I find it interesting that Black women now have all this concern for Black males when they have been the beneficiary of affirmative action at the expense of Black males. The government, the military and businesses all got a "twofer" for hiring them instead of men. These feminists women of color cared not a whit for Black men.
A Black compatriot of mine sued a military service for discrimination because the Black woman who collected the resumes tossed those that belonged to males. Not only were veterans at a disadvantage in the civilian economy they were at a significant disadvantage from military services who should have known the most about them.
The same is true of feminists of all stripes. They took advantage of the fact that men had to do military service and fight wars to fill positions and then did everything possible to keep these men from getting jobs.
Ask yourself how many young males, no matter their race, have been marginalized in the education system run for and by women? Even to the point of drugging them or trying to make 6 year olds sexual deviants. It is instructive that young men do well on the tests administered by the state, but do poorly in the classroom. Why is this. Did males all of a sudden become difficult to teach of lose their ability to prosper in the education system.

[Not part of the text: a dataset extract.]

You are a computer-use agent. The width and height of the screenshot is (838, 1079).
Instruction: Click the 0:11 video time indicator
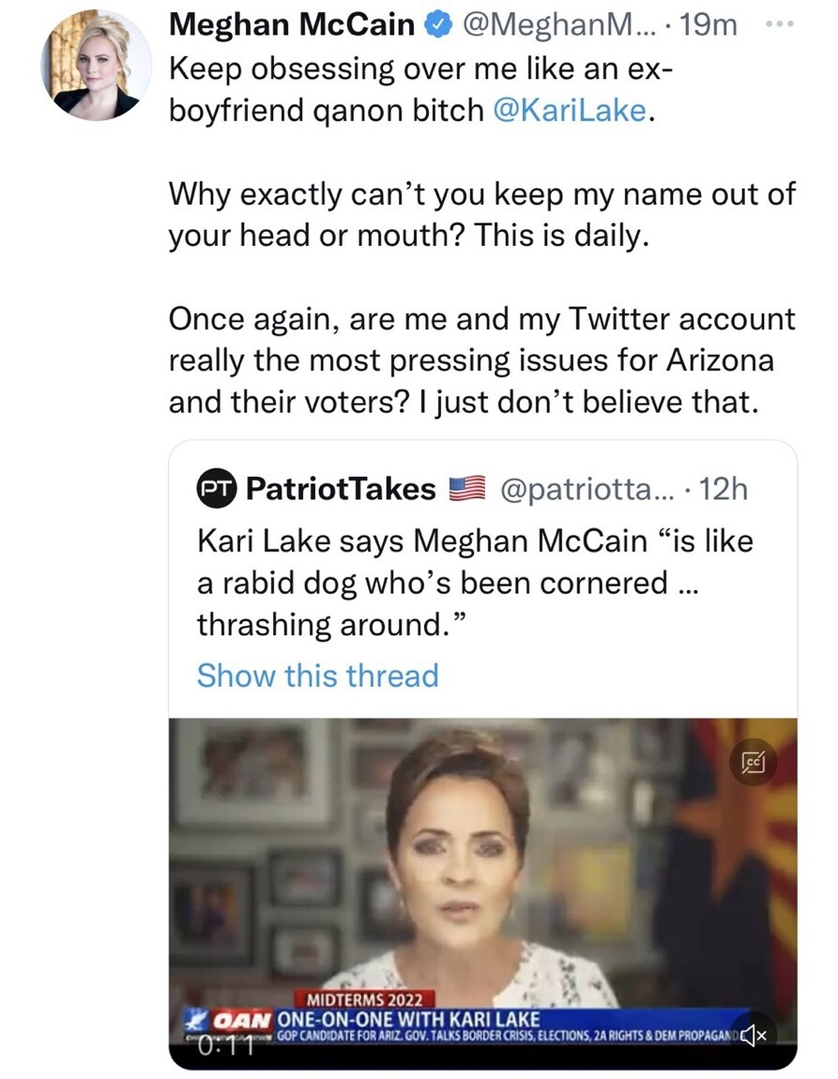(222, 1044)
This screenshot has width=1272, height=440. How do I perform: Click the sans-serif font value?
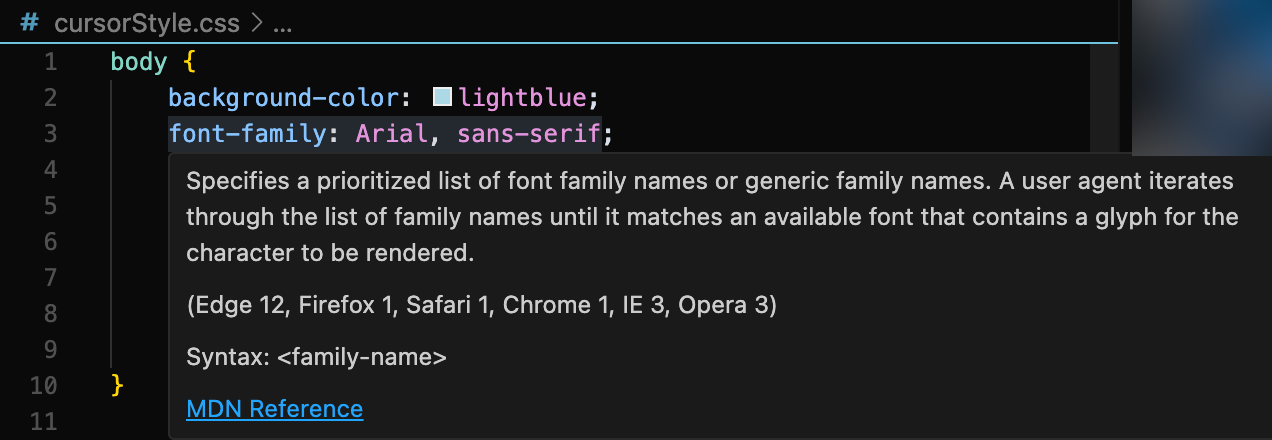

I find is interesting for young women to complain there are not enough young men in college and they actually sat through K through 12 and had to see why was happening to their brothers and other male students.
When feminists and women have "sucked all the air out of the room" I find it difficult to believe their sincerity about caring about young black men not even considering men as a whole. If feminist cannot respect the men around them then how do they really respect themselves. All of this is part of the same problem we face in this country.